大人の酒場だ。ワインやらウイスキーやらが宝石のように間接照明で飾られ、ダークオークぽい大きなカウンターが艶々と輝いている。おっしゃれー。
でも戦いに行くのに会議室が酒場ってどうなんだ? いや、発掘品の建物だから、自由に内装変更とかはできないのかもな。
リーダーっぽい人はフロアの反対側、テーブルが並ぶ方に立っていた。さすがに今は酒飲まないか。
全員が集まり、チームごとにテーブルにつく。
「集まったな。では作戦会議を開始する。私はマイク、ギルドから指名を受けた警備隊所属のディグアウターだ。今回の作戦の指揮をとる。よろしく頼む」
リーダーっぽい人はやっぱりリーダーだった。
軍人っぽい人だ。全身軍服で、ベレー帽までかぶっている。マイク大佐ってかんじだ。この世界に軍の階級あるのか知らんけど。
高級バーのような『会議室』で作戦説明が始まった。
フロアには参加者14人全員が集まっている。犬っぽい獣人やエルフっぽい長耳のファンタジーな人がいるが、スカウターみたいな片目サングラスをしたりしていてSFチックでもある。
「諸君らも知っての通り、増加傾向が危険域にあったマーダーだが、ここが生産拠点と見られ……」
作戦指揮のマイクさんは皆を見渡して話を始めた。概要から始まって、事前に説明されていた内容のおさらいだ。俺の記憶回路は一度聞いたことは忘れないのでちょっと退屈……
……と思っていたらリンピアから無音通話が来た。
(ジェイ、いまのうちに参加者について説明をする。おおよそのイメージを把握しておけ、これから命を預け合う者たちだ)
(了解)
オシャレ会議室にはいくつかのオシャレテーブルがあり、ディグアウターたちはもとのチームごとに集まってそれぞれテーブルについていた。
(まずリーダーのマイクが率いる『第二警備隊』……彼らは岩の街に留まって街の防衛に関わる任務についている者たちだ。ディグアウターというよりも軍隊に近いな。『第二』はとくに経験豊富な実力派の部隊だ。今話しているのがマイク、その隣がエレン、キャシー)
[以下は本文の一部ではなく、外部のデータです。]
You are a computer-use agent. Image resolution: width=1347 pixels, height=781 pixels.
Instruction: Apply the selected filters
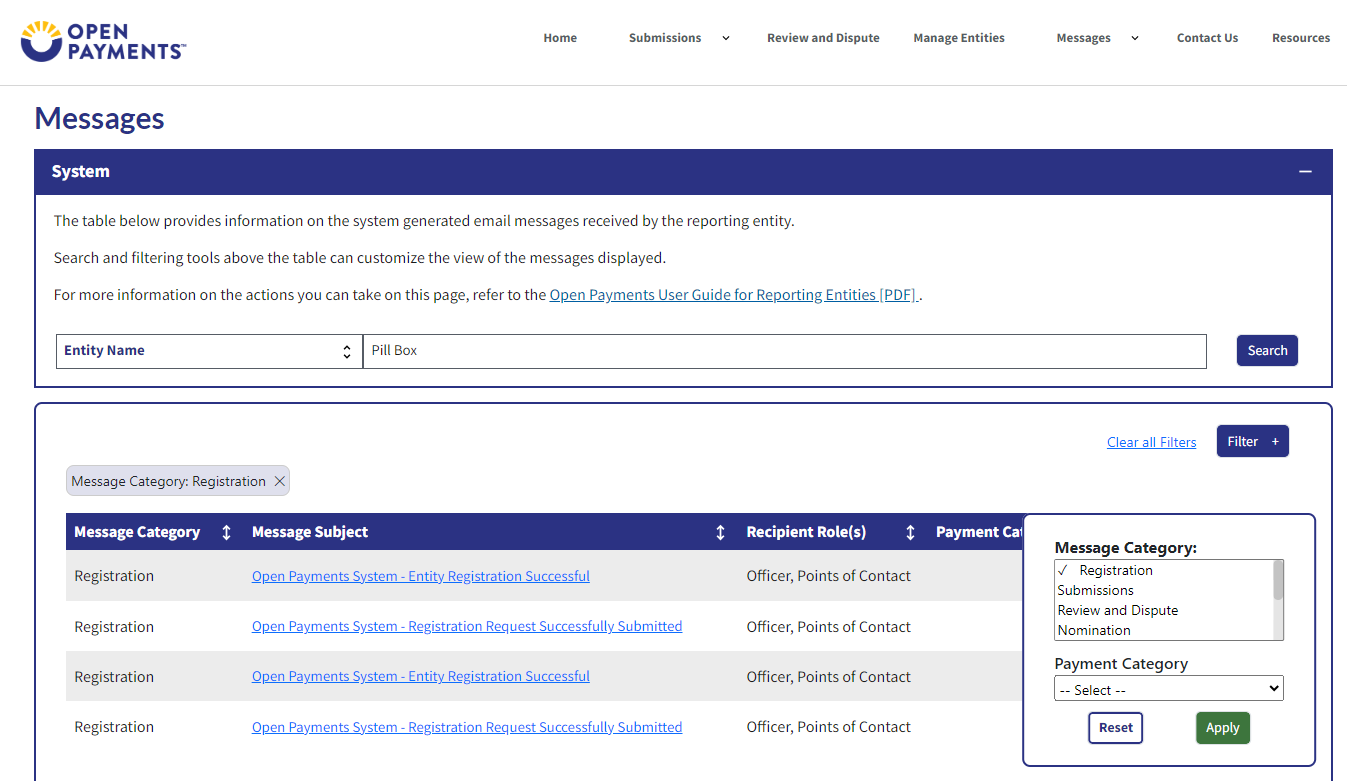point(1222,728)
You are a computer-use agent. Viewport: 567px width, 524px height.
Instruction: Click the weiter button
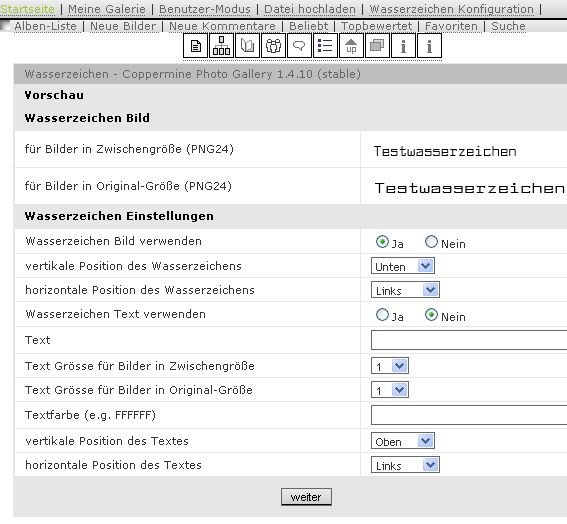coord(306,497)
第二警備隊のメンバーは壁際中央のテーブルにつき、堂々と参加者たちを見渡している。
軍人服のあちこちには機械部品がついていた。『服屋』でバイトをしたことがあるので知っている──アレは強化服だ。伸縮繊維や駆動骨格で装着者の運動をサポートする、パワードスーツというやつである。彼らが身につけているのはコクピットに入っても窮屈にならないドライバ用軽装タイプに見えるが、各部ポイントにプレートを装着すれば銃弾くらいなら弾き返す『装甲服』にもなるタイプだ。装甲板をつけられるくらいパワーのある高級品ということでもある。
高いパワードスーツはなかなか強いんだよなあ……中型キメラ蟲くらいなら素手で倒せるほどになる。それだけ潤沢な資金があり、それが必要になるほど危険な任務をこなしているということだ。軍服組の実力が伺い知れる。
(あっちに固まっているのは『運び屋カモメ』、物資運搬に特化した装備のチームで……)
リンピアの説明は続く。
……が、正直飽きてきた。人間の方はどうもなあ。俺は前世からコミュ障気味だったし、今も基本的にはそうだ。回路の力でごまかすことはできるようになったが。
アーマーの話ならいくらでも聞けるんだが、それも来る途中に観察してだいたい分析済みだし。中身の人間の方は正直どうでもいい。
記憶回路を起動、リンピアの話を片っ端から放り込む。必要になったらそのときに記録を取り出そう。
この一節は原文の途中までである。